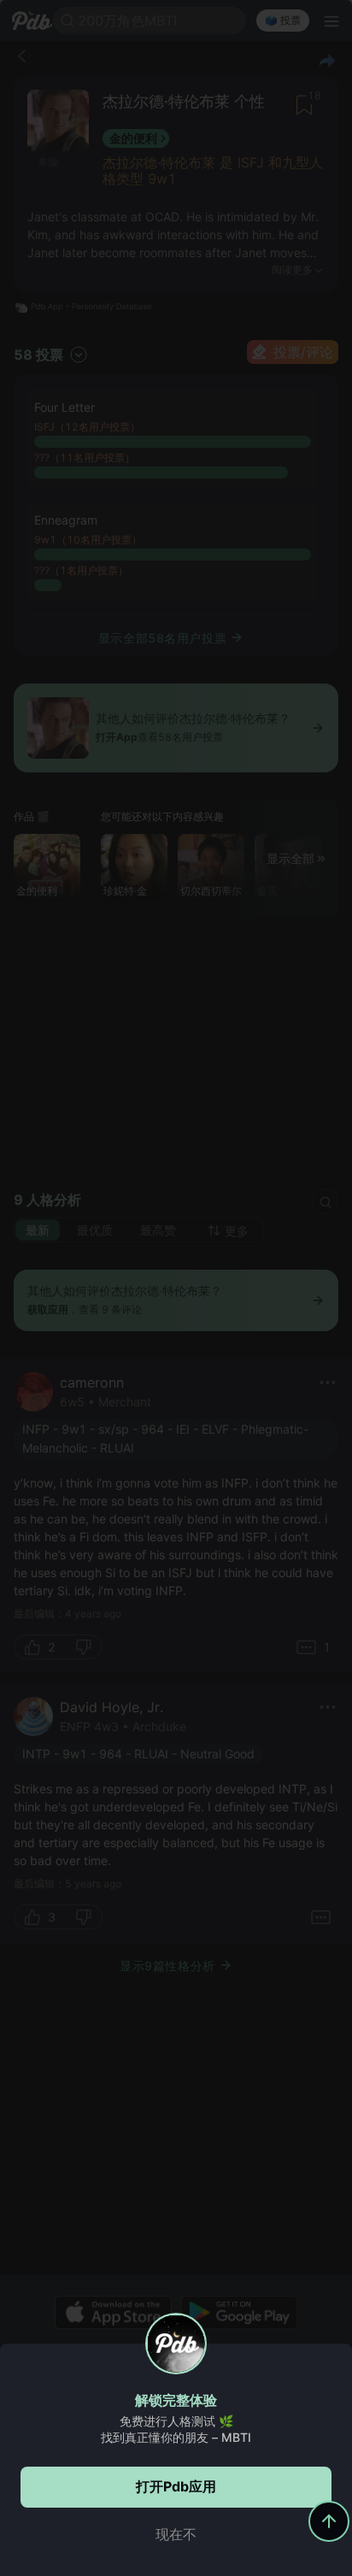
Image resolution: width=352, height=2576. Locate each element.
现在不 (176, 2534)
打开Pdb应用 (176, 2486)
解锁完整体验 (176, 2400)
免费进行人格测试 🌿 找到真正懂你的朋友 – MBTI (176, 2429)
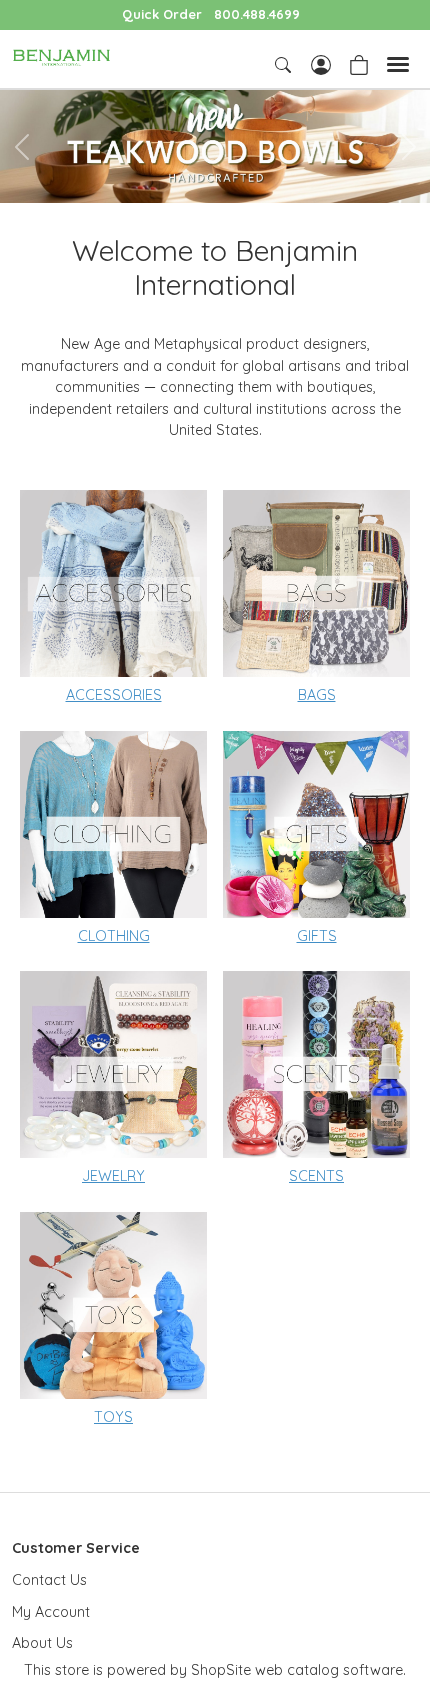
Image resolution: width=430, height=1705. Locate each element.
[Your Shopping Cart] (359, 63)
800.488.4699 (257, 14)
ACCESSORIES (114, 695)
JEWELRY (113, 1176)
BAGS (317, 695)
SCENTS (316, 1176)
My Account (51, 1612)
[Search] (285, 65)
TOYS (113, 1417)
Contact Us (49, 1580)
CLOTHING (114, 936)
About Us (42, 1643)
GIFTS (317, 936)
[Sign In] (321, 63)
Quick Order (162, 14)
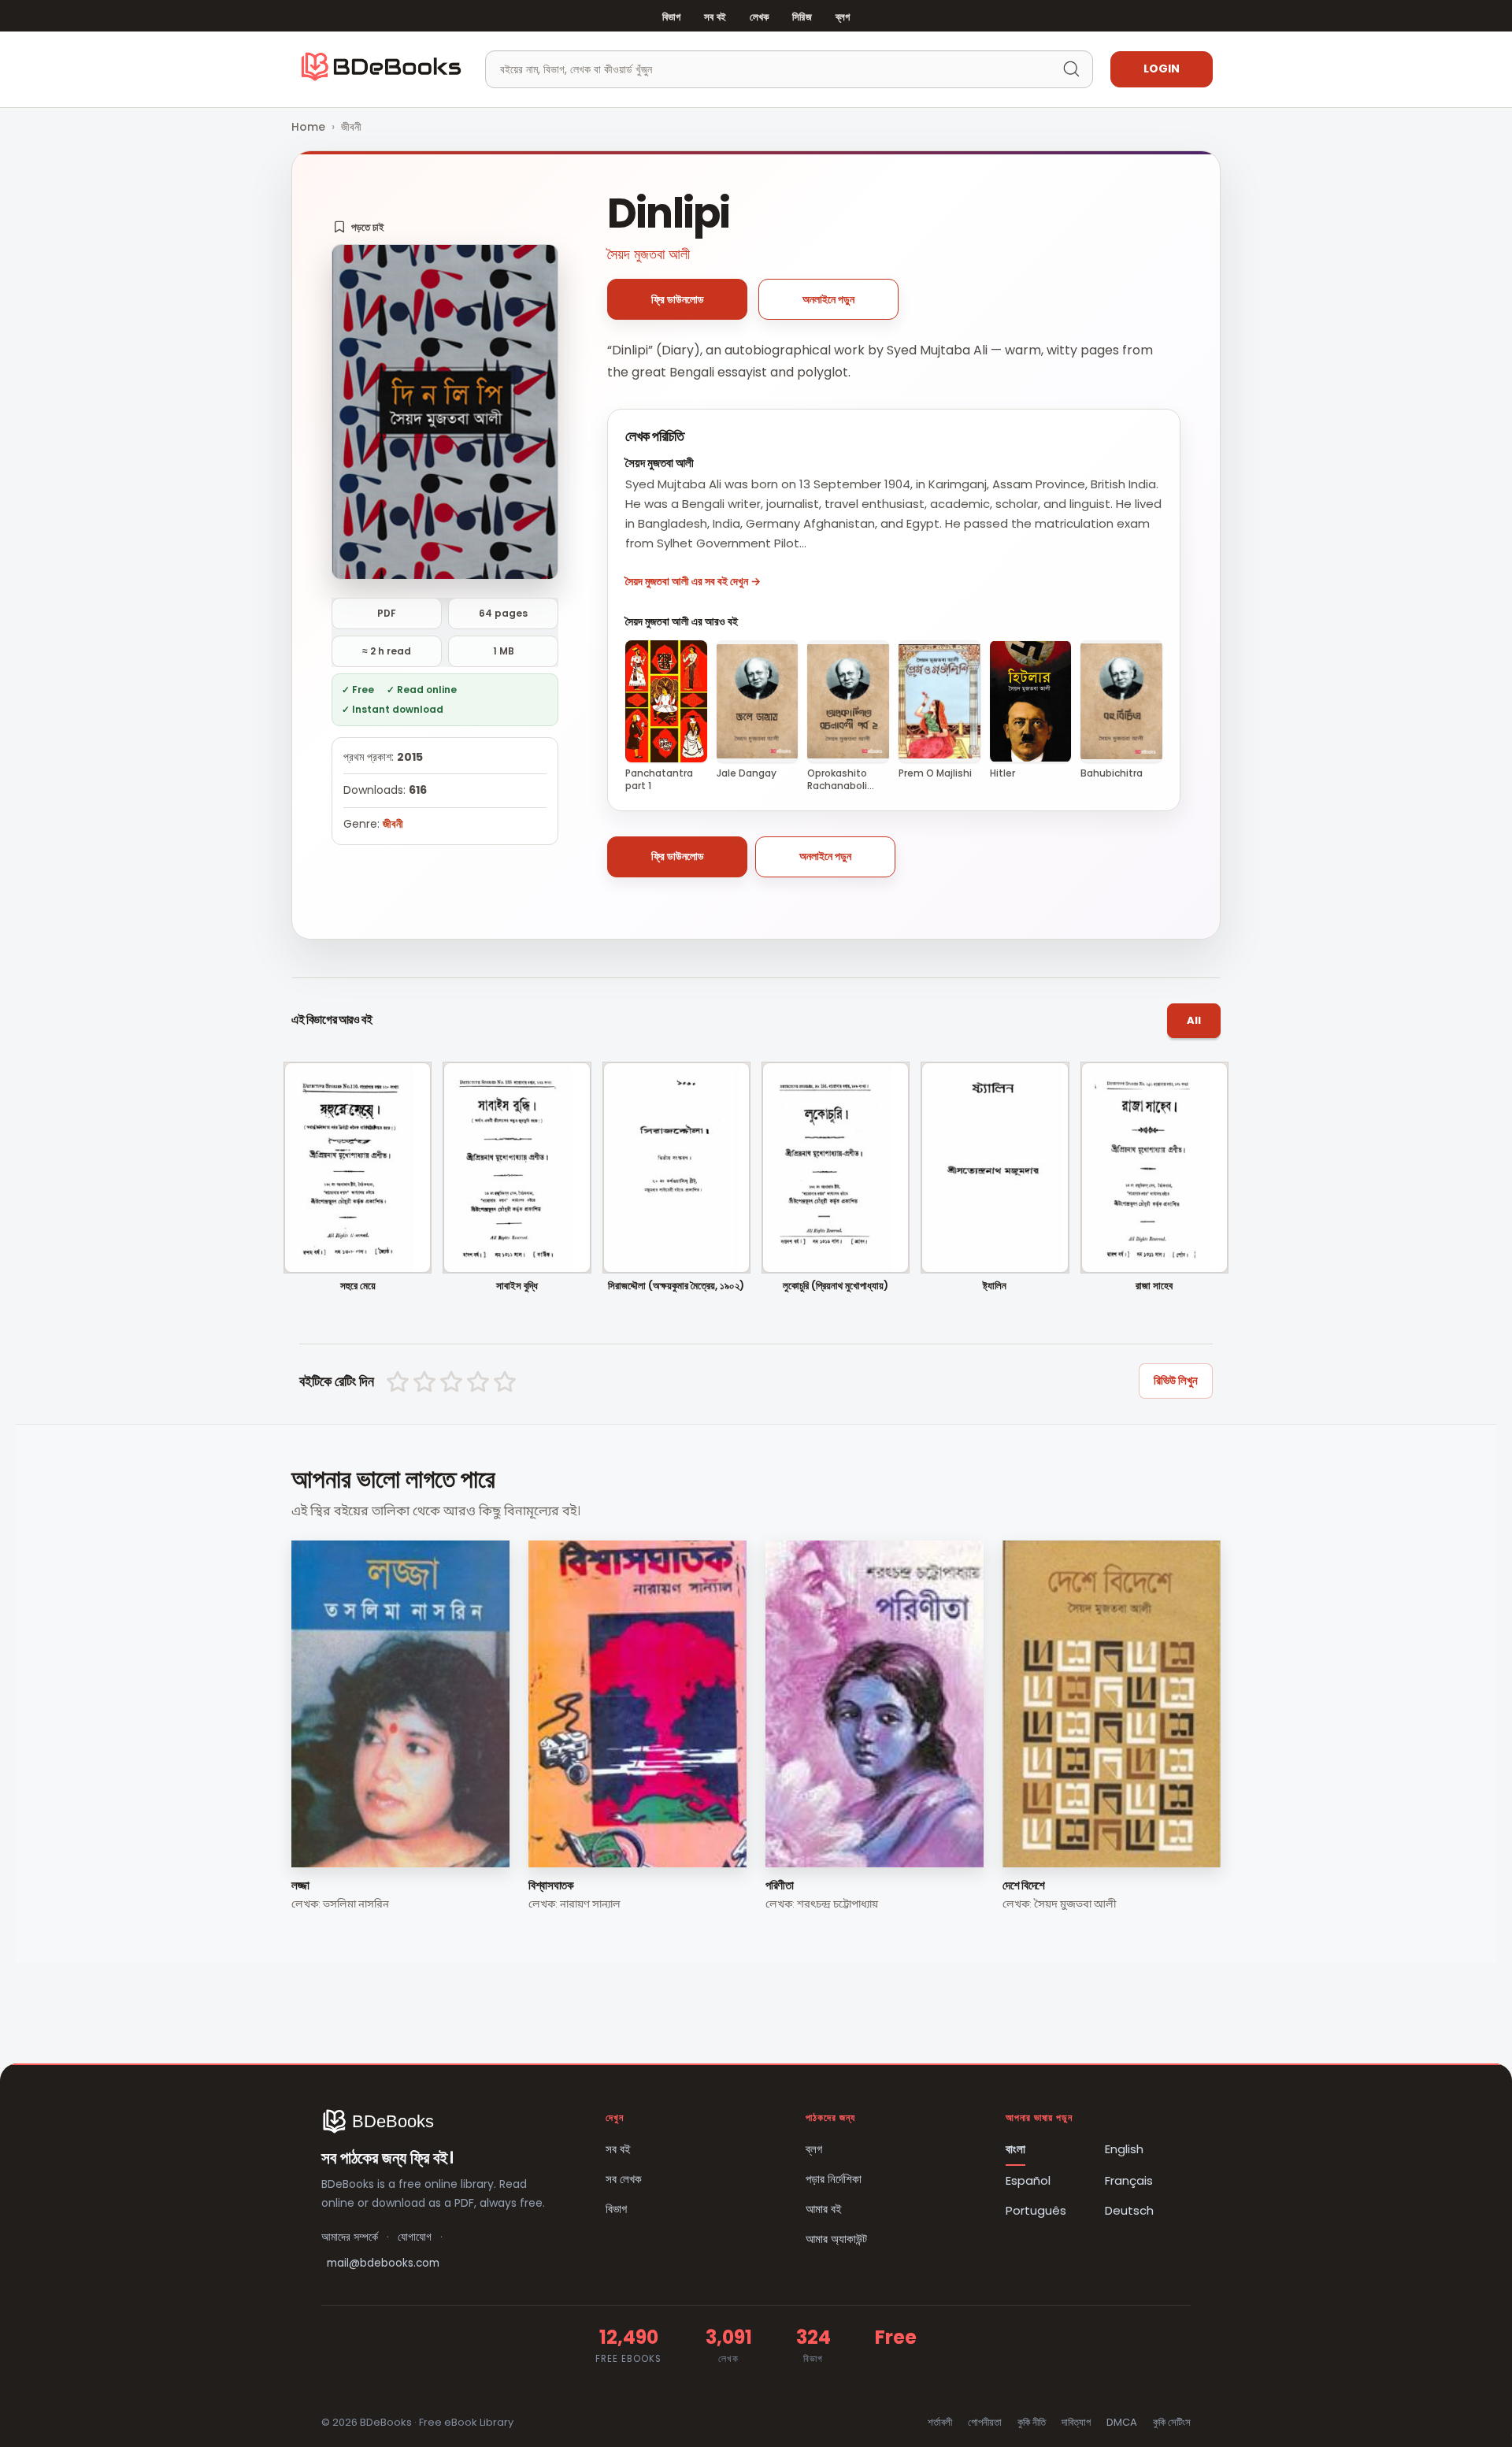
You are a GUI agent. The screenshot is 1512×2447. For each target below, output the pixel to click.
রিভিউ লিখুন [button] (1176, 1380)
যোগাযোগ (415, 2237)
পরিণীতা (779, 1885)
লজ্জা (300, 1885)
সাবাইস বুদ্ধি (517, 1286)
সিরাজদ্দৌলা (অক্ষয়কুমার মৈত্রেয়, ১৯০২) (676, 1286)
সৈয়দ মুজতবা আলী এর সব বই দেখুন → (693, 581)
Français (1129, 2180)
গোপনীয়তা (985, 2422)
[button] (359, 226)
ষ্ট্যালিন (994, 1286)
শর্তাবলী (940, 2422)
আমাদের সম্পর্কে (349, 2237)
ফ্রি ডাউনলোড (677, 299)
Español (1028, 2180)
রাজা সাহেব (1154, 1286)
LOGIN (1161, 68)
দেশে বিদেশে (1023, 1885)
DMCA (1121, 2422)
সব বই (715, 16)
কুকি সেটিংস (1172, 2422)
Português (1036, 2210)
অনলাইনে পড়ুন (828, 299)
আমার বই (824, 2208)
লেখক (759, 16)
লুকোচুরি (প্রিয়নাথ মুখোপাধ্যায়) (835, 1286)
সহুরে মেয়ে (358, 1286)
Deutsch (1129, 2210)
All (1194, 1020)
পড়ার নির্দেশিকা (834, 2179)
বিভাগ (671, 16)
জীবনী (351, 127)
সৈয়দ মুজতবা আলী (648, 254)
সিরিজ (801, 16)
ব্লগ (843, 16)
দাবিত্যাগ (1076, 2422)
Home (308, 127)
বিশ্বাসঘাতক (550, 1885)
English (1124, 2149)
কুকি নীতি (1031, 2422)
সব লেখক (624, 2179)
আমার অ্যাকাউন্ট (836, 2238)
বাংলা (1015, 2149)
================================
-- Problem details --
Write out all the records exactly, omitting the images.

-- The completed task --
Image resolution: width=352, height=2576. Locate each element.
现在不 (176, 2534)
打开Pdb应用 (176, 2486)
解锁完整体验 (176, 2400)
免费进行人格测试 🌿 找到真正懂你的朋友 – MBTI (176, 2429)
Image resolution: width=430, height=1705. Locate each element.
[Your Shopping Cart] (359, 63)
800.488.4699 (257, 14)
ACCESSORIES (114, 695)
JEWELRY (113, 1176)
BAGS (317, 695)
SCENTS (316, 1176)
My Account (51, 1612)
[Search] (285, 65)
TOYS (113, 1417)
Contact Us (49, 1580)
CLOTHING (114, 936)
About Us (42, 1643)
GIFTS (317, 936)
[Sign In] (321, 63)
Quick Order (162, 14)
You are a GUI agent. The screenshot is 1512×2447. For each target below, output the pixel to click.
রিভিউ লিখুন [button] (1176, 1380)
যোগাযোগ (415, 2237)
পরিণীতা (779, 1885)
লজ্জা (300, 1885)
সাবাইস বুদ্ধি (517, 1286)
সিরাজদ্দৌলা (অক্ষয়কুমার মৈত্রেয়, ১৯০২) (676, 1286)
সৈয়দ মুজতবা আলী এর সব বই দেখুন → (693, 581)
Français (1129, 2180)
গোপনীয়তা (985, 2422)
[button] (359, 226)
ষ্ট্যালিন (994, 1286)
শর্তাবলী (940, 2422)
আমাদের সম্পর্কে (349, 2237)
ফ্রি ডাউনলোড (677, 299)
Español (1028, 2180)
রাজা সাহেব (1154, 1286)
LOGIN (1161, 68)
দেশে বিদেশে (1023, 1885)
DMCA (1121, 2422)
সব বই (715, 16)
কুকি সেটিংস (1172, 2422)
Português (1036, 2210)
অনলাইনে পড়ুন (828, 299)
আমার বই (824, 2208)
লেখক (759, 16)
লুকোচুরি (প্রিয়নাথ মুখোপাধ্যায়) (835, 1286)
সহুরে মেয়ে (358, 1286)
Deutsch (1129, 2210)
All (1194, 1020)
পড়ার নির্দেশিকা (834, 2179)
বিভাগ (671, 16)
জীবনী (351, 127)
সৈয়দ মুজতবা আলী (648, 254)
সিরিজ (801, 16)
ব্লগ (843, 16)
দাবিত্যাগ (1076, 2422)
Home (308, 127)
বিশ্বাসঘাতক (550, 1885)
English (1124, 2149)
কুকি নীতি (1031, 2422)
সব লেখক (624, 2179)
আমার অ্যাকাউন্ট (836, 2238)
বাংলা (1015, 2149)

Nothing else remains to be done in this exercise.